→ What you need to do:
Copy out every line of the records below word for word, leaving out the pictures.

→ Records for the task:
────────────────────────────────────────
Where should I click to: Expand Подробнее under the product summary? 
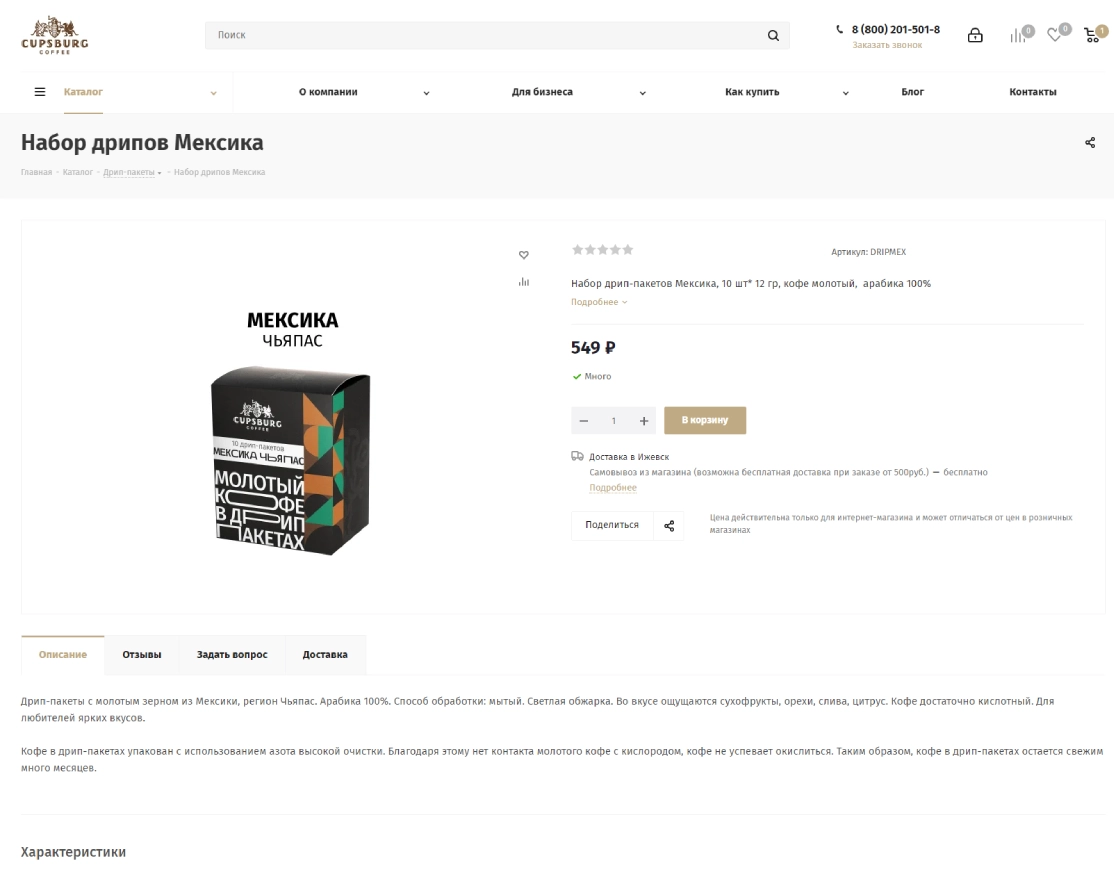click(x=599, y=302)
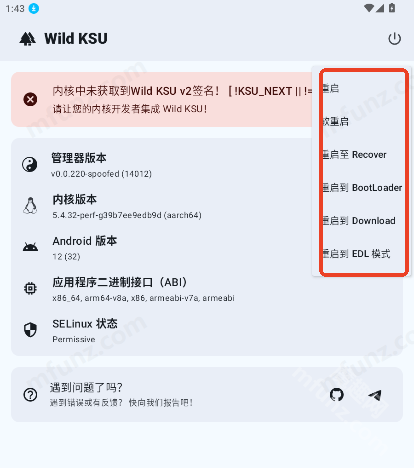Click the Linux penguin kernel icon
This screenshot has width=414, height=468.
point(30,206)
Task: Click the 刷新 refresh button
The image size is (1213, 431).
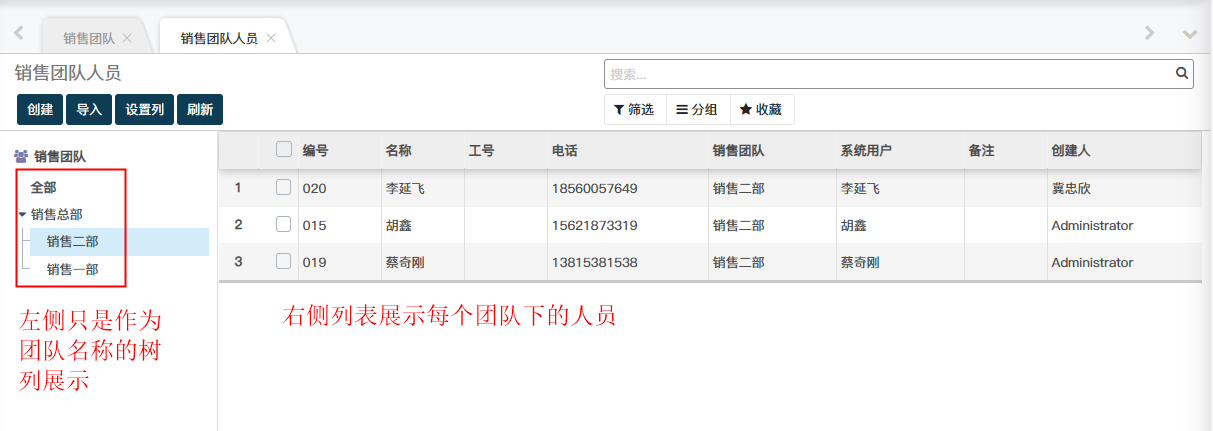Action: [x=200, y=110]
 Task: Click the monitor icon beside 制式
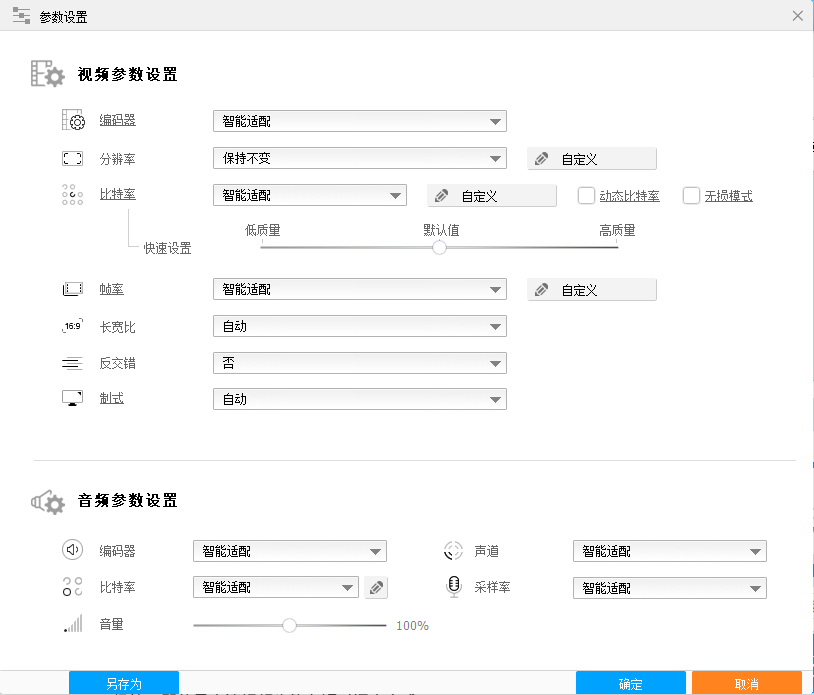click(72, 397)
────────────────────────────────────────
→ Exercise response:
Where should I click to: Expand Подробнее under the product summary? 
click(x=599, y=302)
Click the Linux penguin kernel icon
This screenshot has width=414, height=468.
point(30,206)
Task: Click the 刷新 refresh button
The image size is (1213, 431).
Action: [x=200, y=110]
 Task: Click the monitor icon beside 制式
click(72, 397)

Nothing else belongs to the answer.